== DATASET EXTRACT ==

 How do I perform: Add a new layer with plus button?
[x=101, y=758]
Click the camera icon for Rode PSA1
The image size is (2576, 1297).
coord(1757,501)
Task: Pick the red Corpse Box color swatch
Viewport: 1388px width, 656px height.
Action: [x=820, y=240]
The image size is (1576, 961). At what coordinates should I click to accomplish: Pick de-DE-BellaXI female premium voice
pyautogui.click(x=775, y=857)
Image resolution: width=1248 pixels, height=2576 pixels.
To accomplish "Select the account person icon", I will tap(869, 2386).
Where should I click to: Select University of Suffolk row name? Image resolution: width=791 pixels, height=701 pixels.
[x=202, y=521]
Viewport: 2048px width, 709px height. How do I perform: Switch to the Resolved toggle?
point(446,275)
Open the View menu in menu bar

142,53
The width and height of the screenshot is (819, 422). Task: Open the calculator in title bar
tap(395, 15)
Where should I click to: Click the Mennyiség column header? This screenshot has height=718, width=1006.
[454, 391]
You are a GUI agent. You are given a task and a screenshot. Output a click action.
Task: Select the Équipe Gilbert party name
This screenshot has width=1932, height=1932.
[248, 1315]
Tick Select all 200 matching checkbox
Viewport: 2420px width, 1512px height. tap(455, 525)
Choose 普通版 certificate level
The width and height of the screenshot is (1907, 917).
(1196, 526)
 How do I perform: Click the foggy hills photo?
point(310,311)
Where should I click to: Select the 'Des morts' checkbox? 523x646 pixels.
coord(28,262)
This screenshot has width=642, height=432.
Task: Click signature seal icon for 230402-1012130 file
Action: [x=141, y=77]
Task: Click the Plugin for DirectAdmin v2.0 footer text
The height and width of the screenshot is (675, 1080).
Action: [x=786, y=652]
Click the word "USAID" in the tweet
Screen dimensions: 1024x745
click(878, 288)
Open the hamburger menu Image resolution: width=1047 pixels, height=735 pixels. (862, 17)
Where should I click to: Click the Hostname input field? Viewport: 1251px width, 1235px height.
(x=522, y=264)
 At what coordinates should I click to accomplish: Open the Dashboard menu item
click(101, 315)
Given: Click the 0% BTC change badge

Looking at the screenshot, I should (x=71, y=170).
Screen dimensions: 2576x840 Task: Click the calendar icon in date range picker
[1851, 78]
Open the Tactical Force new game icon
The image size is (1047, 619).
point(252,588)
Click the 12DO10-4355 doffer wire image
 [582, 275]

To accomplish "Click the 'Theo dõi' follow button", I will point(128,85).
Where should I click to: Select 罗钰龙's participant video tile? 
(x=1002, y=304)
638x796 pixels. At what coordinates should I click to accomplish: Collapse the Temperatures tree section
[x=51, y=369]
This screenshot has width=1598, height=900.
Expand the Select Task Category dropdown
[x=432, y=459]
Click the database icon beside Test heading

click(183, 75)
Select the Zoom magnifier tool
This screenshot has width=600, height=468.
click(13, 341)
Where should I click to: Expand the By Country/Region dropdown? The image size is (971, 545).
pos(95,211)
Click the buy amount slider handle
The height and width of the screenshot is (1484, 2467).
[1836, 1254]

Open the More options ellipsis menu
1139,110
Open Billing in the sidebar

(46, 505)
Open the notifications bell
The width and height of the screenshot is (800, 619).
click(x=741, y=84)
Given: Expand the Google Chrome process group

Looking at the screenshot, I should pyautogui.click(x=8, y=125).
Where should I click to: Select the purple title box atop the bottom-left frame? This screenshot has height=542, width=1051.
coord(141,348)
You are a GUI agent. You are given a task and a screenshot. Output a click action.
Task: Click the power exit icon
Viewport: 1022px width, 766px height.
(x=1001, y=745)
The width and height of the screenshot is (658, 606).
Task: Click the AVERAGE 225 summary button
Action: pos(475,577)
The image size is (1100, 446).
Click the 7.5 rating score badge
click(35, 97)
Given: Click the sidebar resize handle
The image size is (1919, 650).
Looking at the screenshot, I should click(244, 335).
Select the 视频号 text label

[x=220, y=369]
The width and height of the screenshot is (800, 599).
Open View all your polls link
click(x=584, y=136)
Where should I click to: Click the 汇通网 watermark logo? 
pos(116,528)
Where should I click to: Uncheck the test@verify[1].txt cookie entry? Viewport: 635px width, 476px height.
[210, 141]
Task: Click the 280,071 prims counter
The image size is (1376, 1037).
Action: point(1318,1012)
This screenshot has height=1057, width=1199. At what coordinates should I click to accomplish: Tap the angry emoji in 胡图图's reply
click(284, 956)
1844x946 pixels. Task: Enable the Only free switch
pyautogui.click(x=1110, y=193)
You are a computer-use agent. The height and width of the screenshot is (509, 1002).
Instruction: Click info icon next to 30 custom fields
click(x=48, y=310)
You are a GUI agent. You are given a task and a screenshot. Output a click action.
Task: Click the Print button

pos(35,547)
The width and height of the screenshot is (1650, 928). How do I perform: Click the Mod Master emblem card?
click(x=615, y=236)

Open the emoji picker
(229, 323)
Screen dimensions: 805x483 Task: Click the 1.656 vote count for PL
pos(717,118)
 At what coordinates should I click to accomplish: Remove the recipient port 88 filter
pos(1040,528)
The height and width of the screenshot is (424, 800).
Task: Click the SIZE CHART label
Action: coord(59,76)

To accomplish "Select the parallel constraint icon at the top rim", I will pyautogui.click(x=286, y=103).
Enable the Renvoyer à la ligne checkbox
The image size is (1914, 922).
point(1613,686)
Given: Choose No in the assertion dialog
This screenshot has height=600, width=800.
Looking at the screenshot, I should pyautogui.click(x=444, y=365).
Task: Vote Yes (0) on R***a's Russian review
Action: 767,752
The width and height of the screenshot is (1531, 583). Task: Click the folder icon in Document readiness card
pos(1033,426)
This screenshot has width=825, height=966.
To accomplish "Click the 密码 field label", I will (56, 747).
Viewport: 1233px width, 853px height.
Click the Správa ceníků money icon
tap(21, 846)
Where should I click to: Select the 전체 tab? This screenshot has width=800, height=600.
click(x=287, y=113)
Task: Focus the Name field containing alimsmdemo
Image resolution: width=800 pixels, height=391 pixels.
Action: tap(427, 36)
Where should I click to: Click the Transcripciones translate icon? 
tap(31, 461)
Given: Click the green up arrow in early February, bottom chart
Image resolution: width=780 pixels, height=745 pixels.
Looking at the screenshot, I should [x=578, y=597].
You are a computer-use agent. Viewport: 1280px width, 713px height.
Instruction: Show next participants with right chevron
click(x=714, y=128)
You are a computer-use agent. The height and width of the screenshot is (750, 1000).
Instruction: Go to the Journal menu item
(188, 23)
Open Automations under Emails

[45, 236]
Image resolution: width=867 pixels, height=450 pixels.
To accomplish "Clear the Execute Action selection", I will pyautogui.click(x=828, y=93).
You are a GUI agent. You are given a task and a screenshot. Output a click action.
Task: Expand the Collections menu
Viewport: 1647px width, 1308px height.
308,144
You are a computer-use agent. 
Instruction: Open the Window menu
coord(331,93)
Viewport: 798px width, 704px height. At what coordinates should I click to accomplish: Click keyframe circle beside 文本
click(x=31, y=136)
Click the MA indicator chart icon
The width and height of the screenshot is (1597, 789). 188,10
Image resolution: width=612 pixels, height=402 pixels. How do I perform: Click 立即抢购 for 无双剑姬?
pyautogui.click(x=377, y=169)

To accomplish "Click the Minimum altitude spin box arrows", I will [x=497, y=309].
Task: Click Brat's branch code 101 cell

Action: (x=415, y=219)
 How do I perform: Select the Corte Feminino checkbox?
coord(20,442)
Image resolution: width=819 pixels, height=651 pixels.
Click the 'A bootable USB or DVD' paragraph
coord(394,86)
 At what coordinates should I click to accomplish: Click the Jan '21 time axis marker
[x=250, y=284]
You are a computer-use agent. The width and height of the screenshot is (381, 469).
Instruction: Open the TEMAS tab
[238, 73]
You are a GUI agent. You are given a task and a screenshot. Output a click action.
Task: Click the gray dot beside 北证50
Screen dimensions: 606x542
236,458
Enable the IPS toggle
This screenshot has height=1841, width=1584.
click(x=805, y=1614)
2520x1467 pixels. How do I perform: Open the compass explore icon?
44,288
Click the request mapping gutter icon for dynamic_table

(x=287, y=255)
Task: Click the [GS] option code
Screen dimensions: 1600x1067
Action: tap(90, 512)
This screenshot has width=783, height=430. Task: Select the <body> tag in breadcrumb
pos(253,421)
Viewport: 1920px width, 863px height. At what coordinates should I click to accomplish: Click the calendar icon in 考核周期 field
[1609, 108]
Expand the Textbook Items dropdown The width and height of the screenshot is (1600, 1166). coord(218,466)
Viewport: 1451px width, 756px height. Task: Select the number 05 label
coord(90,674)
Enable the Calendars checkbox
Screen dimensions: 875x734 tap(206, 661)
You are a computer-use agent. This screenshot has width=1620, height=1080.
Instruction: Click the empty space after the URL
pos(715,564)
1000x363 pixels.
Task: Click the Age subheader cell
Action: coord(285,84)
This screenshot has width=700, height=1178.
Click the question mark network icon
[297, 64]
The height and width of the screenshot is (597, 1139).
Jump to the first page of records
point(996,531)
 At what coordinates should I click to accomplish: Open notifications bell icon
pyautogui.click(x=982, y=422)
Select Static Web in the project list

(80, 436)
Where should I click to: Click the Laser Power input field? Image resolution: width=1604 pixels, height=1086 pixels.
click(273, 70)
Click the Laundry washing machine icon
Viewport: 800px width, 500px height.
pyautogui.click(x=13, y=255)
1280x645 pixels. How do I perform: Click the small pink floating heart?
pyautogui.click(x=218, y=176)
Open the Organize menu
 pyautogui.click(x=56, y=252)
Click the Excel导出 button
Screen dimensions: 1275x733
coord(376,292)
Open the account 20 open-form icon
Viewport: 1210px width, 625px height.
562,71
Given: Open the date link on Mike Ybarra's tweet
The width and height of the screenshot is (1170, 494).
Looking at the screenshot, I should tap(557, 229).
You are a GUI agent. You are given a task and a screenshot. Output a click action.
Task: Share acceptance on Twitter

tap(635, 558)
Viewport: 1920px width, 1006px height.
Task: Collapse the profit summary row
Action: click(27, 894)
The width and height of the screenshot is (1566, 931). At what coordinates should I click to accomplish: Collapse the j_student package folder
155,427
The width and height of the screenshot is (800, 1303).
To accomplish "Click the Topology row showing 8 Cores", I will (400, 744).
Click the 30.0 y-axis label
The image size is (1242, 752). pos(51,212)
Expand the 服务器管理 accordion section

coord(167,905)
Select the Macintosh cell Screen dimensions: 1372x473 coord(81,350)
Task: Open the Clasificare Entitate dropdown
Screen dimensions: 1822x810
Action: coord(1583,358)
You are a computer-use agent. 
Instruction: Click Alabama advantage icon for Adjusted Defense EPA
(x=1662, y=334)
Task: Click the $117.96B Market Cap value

===

--- PROBLEM TO WORK ON ---
In the records above, find each line with the string "Choose" and list it.

--- FINAL ANSWER ---
Choose 普通版 certificate level
Given: Choose No in the assertion dialog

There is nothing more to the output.